Id. at 73-74. Here, the abatement provision has no application because the Mitch-ells’ suit could not have been abated and still filed within the limitations period.
For all of the foregoing reasons, we conclude that the trial court did not err in granting Methodist’s motion for summary judgment because Methodist established as a matter of law that the two-year statute of limitations was not tolled for a period of seventy-five days. We overrule the Mitchells’ issue on appeal.
Conclusion
The Mitchells’ health care liability claims are time-barred because the Mitch-ells did not file their claims within the applicable limitations period or properly invoke section seventy-five-day tolling provision. Consequently, we affirm the trial court’s rendition of summary judgment for Methodist. All outstanding motions are overruled as moot.
. Before it moved for summary judgment on limitations, Methodist sought and obtained the dismissal of the Mitchells’ lawsuit due to an inadequate expert report. See Tex. Civ. Prac. & Rem. Code. § 74.351 (West. 2011) (providing requirements and time line for serving and challenging expert report required to support health care liability claim). Our court affirmed the trial court's judgment on appeal. Mitchell v. Methodist Hosp., No. 01-08-00898-CV, 2009 WL 5174186, at *10 (Tex.App.-Houston [1st Dist.] 2009) (mem. op.), rev’d, 335 S.W.3d 610 (Tex.2011). The Texas Supreme Court, however, reversed that judgment and remanded the Mitchells' case to the trial court for further proceedings. Mitchell v. Methodist Hosp., 335 S.W.3d 610, 610 (Tex.2011).

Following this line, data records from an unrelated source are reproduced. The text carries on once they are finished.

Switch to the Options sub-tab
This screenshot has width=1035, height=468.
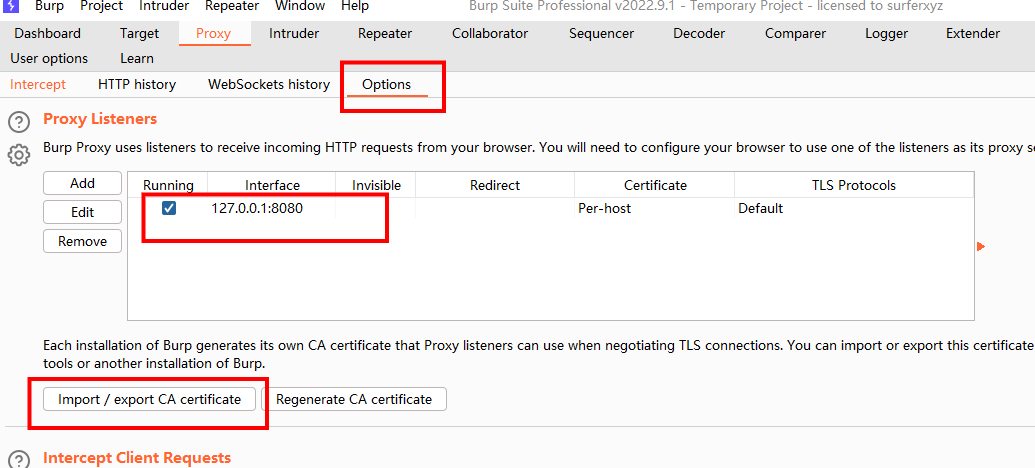pyautogui.click(x=386, y=84)
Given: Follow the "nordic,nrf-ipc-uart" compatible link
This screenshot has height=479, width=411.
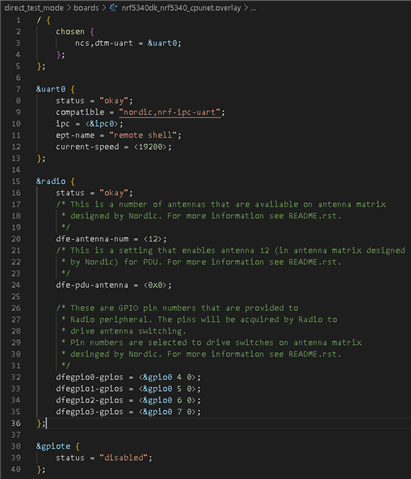Looking at the screenshot, I should pos(170,112).
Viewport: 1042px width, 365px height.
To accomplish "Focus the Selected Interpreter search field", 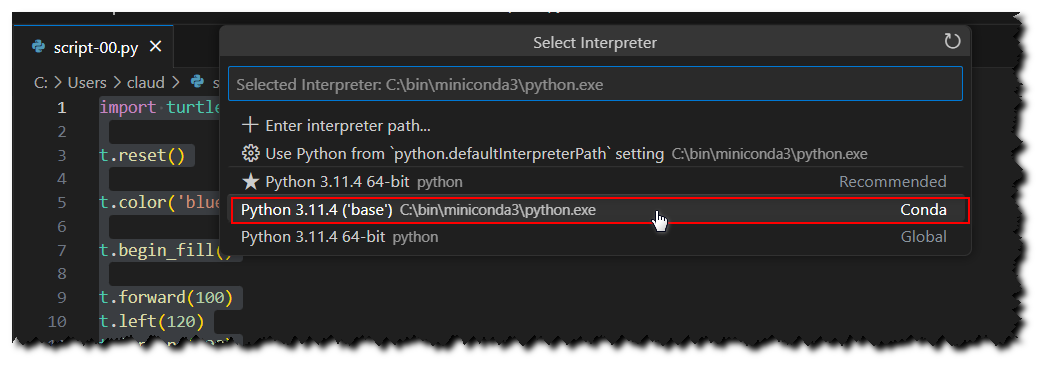I will (595, 84).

. In its summary judgment motion, Methodist argued that, because all of the negligent acts or omissions alleged by the Mitchells occurred during the first hospitalization, limitations commenced on the last date of that hospitalization (i.e., November 30, 2005). *836The Mitchells responded that Methodist’s fraudulent concealment of the negligent use of the IV catheter and the infection in Mitchell’s left arm tolled the commencement of limitations until Mitchell's death on December 27, 2005. The Mitchells, however, did not plead fraudulent concealment as a matter in avoidance of Methodist’s limitations defense, and Methodist objected to the Mitchells raising fraudulent concealment in their summary judgment response. Because it is a matter in avoidance of the defense of limitations that was not pleaded, we do not consider the Mitchells' fraudulent concealment argument. See Woods v. William M. Mercer, Inc., 769 S.W.2d 515, 518 (Tex.1988) ("A defendant who has established that suit is barred cannot be expected to anticipate the plaintiff’s defenses to that bar. A matter in avoidance of the statute of limitations that is not raised affirmatively by the pleadings will, therefore, be deemed waived.”). The Mitch-ells make no other argument on appeal that Methodist did not establish as a matter of law that the Mitchells' cause of action accrued on November 30, 2007. Regardless, the filing of the Mitchells’ lawsuit on January 28, 2008 is more than two years after the accrual date urged by either party.